IRAs, 401k, 403b can be challenging to understand. When making decisions on moving or transferring money out of this type of account, it is best to consult with a retirement specialist who has years of training and understands how this works. A wrong move, whether intentional or not, can have significant consequences.
Medical Savings
For those who have HSA qualified plans, take full advantage of the maximum annual contributions. For non-qualified health insurance plans, it’s best to aim for an account to cover your family’s maximum out of pocket. An accidental injury policy is an excellent safety net if you do not have a fully funded medical expense savings account. In 2020, the federal maximum limit for out-of-pocket maximum on ACA qualified health insurance is $8150/person capped at two people per family.
Don’t forget your furry family members, either. Medical expenses for pets can be significant and can easily reach thousands of dollars. Unfortunately, financial euthanasia is a genuine predicament many people face. Pet insurance can offset this cost for a healthy pet that can qualify. Don’t forget the pets when thinking of savings.

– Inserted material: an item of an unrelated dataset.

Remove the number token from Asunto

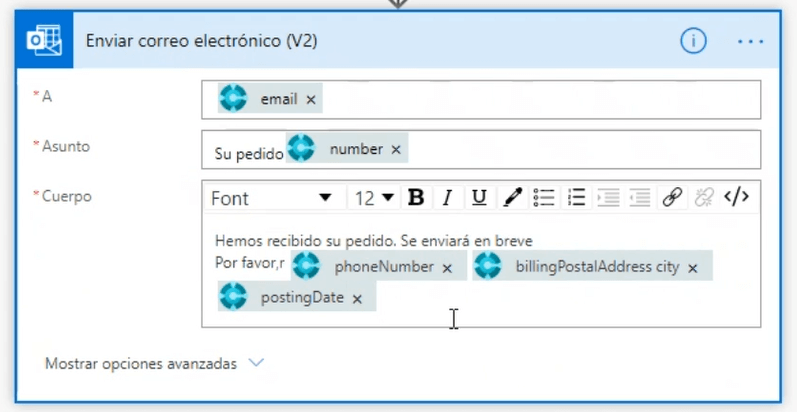tap(396, 149)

For those who want to categorize their savings accounts further, there’s nothing wrong with having multiple accounts. The recommendation is to have savings accounts spread across different banks and vehicles. For easy to get to the money, your bank’s savings account works great. For the long term, you may want to consider an online bank or a money market account. Often these types will have a better interest rate. Banks can serve a purpose, but keep in mind that banks will only insure each account up to $250,000 through the FDIC. If you need assistance in choosing the best vehicle to reach your goals, don’t hesitate to reach out to a professional. Always better to ask for advice than to risk making a decision that can cost you financially.